Daniel: All those irritating comments! "How does it feel not being CEO anymore" or the more frequent: "Must be nice not having to work anymore". I believe there are a lot of misunderstandings about how, and why people should or should not be CEOs of their own companies. To be honest, I often felt low. Johan had nothing to do with this. Johan is a close friend, adviser and partner, and the company grew and became stronger under his leadership. But Upsales is my creation. I was often worried.
"I believe there are a lot of misunderstandings about how, and why people should or should not be CEOs of their own companies." - Daniel
Johan: You can reach goals in different ways.

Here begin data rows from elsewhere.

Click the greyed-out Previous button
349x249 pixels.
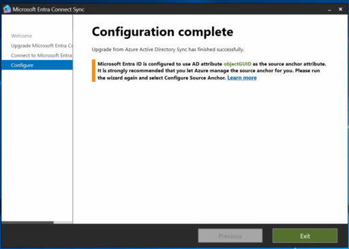point(230,236)
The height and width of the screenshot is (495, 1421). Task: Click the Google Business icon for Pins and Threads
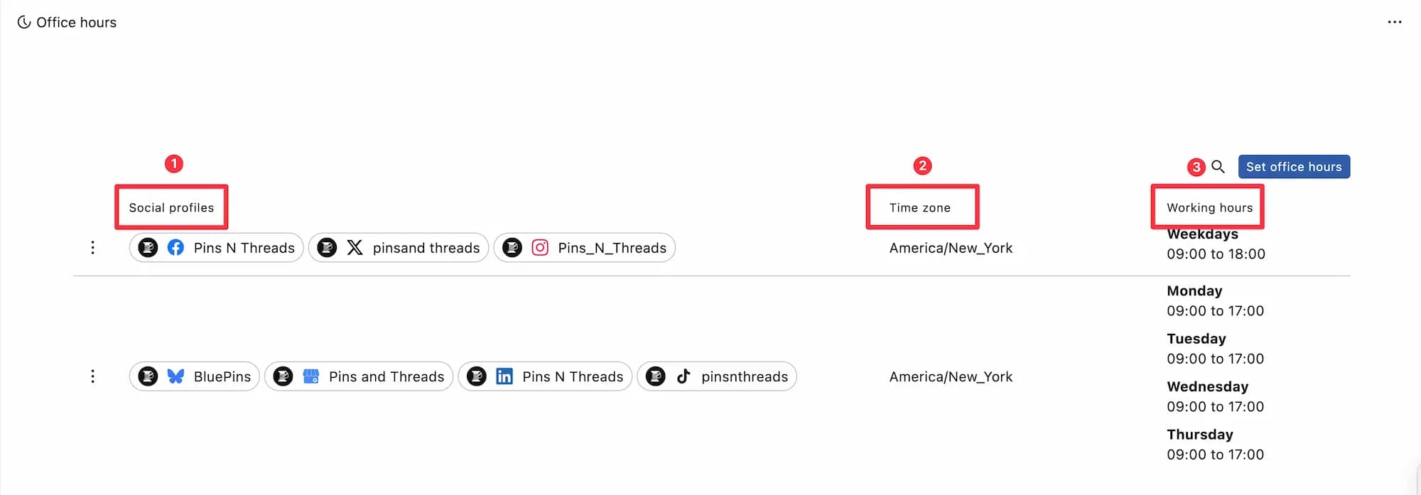pos(310,376)
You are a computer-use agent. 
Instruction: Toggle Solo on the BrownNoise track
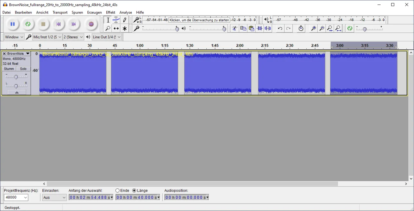click(x=23, y=69)
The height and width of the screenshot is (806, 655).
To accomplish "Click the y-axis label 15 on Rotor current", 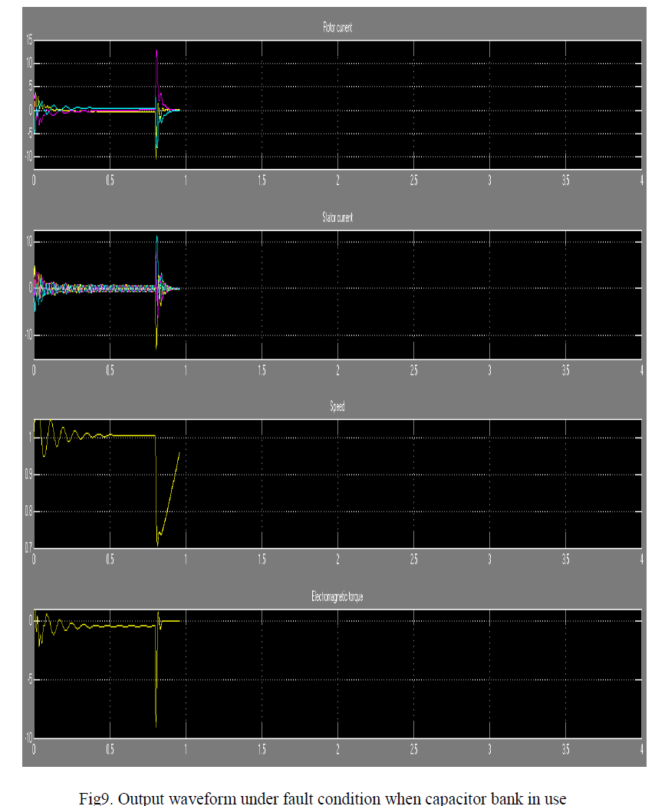I will [28, 40].
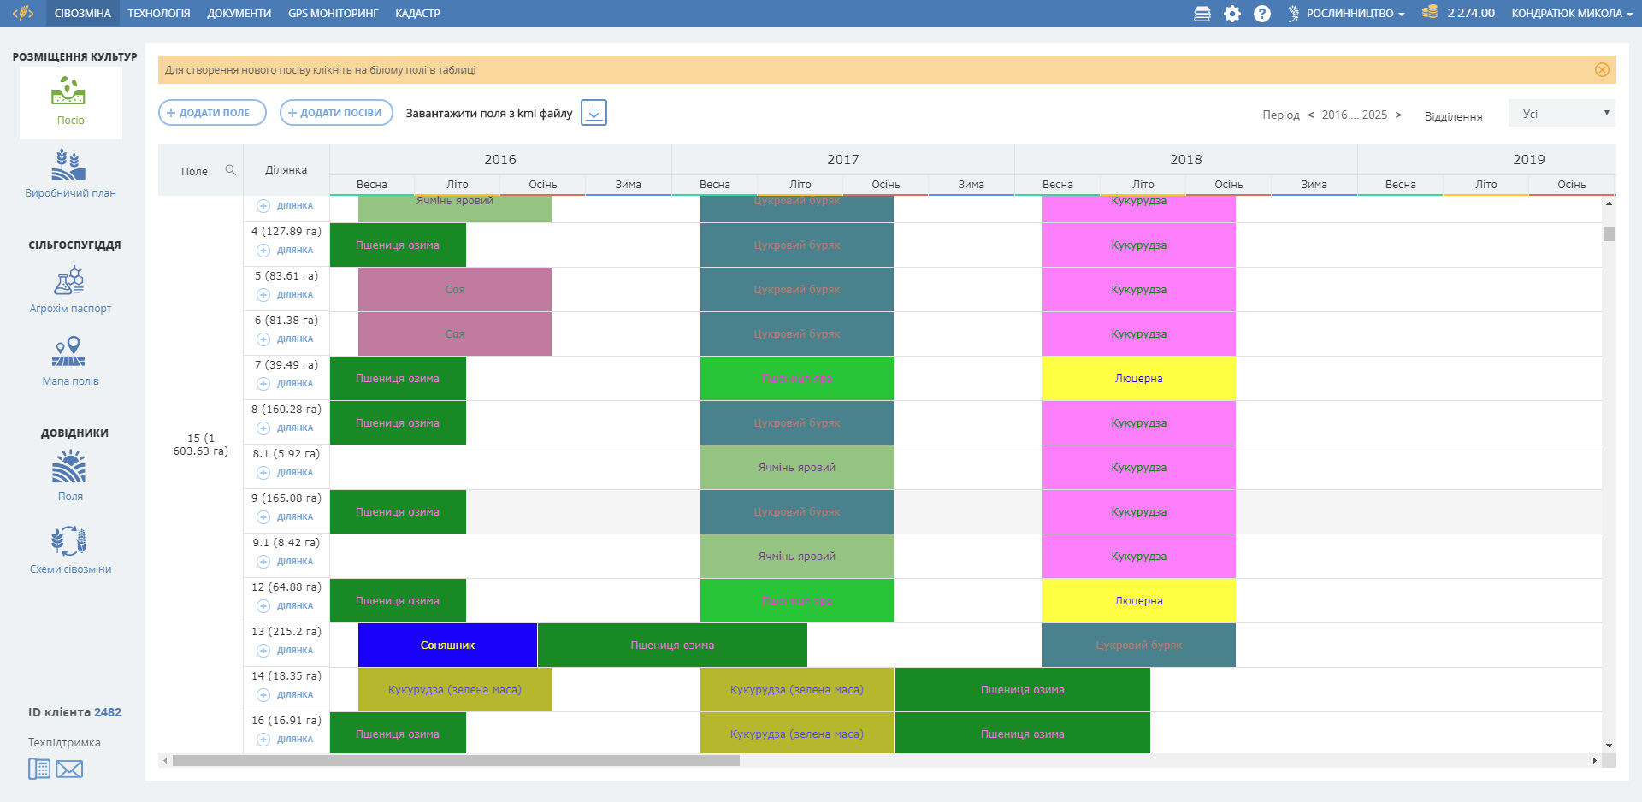Click the help question mark icon
1642x802 pixels.
pyautogui.click(x=1261, y=14)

I sometimes had one path in mind and Daniel another, where both ways would have worked on their own. It can become a Catch 22-situation if they are mixed. I think we managed this challenge quite well, but I also believe it held us back in some ways.
What would keep you awake at night?
Daniel: As an entrepreneur, there is no scenario where you are 100% happy with a CEO in your own company. The general thing is that nobody will do things exactly the way you think they ought to be done. You think they are doing it wrong, but it's just different. Over time I let go a little, although I never managed to relax. I was often worried.
Johan: Oh, I could go on and on about the worries I had! The most frustrating thing was how fast a month could go by when you were not meeting your sales target. Especially when you had promised a rebound. But there were, of course, more things on my mind: staff not performing, downtime, client churn and so on.
But also a sense of achievement?
Johan: If you do the small things in the right way every day and every week and every month, you get a considerable impact over time. That is a nice memory of the journey. You overestimate what you can do in a year, but underestimate what can happen in five years. If you do the right things continuously, the results will come. It often takes a bit longer, but always doing the right things a bit better, recruiting and developing people and having more folks to do it. Daniel is very good at giving feedback, and I've learned from it. Nowadays I can quickly spot a bad trend in someone and have learned to motivate with ease.
Daniel: We made several strategically crucial decisions. These ideas came because I had time to think while Upsales was zooming along with commander Johan inspiring the organisation. Johan has meant a lot for me and the company's growth. He has also made me grow as a person. Growing from a basement to almost 50 employees has been my real life MBA. Everyone who knows me knows that I am an avid reader of business books. I have read extensively on the subject, often testing what works at the office. My understanding has deepened over the last five years. Peter Drucker famously said the CEO is both composer and conductor. I agree. And it takes time learning how to conduct an orchestra. What he didn't say was that instruments and notes and players continuously change.
What about your friendship?
Daniel: We are the best of friends. We are also doing business with Johan’s company Startdeliver that is very useful for us.
Johan: Yes, we are great friends. The experience I got from working with Daniel and Upsales is priceless and has been a massive part of my development.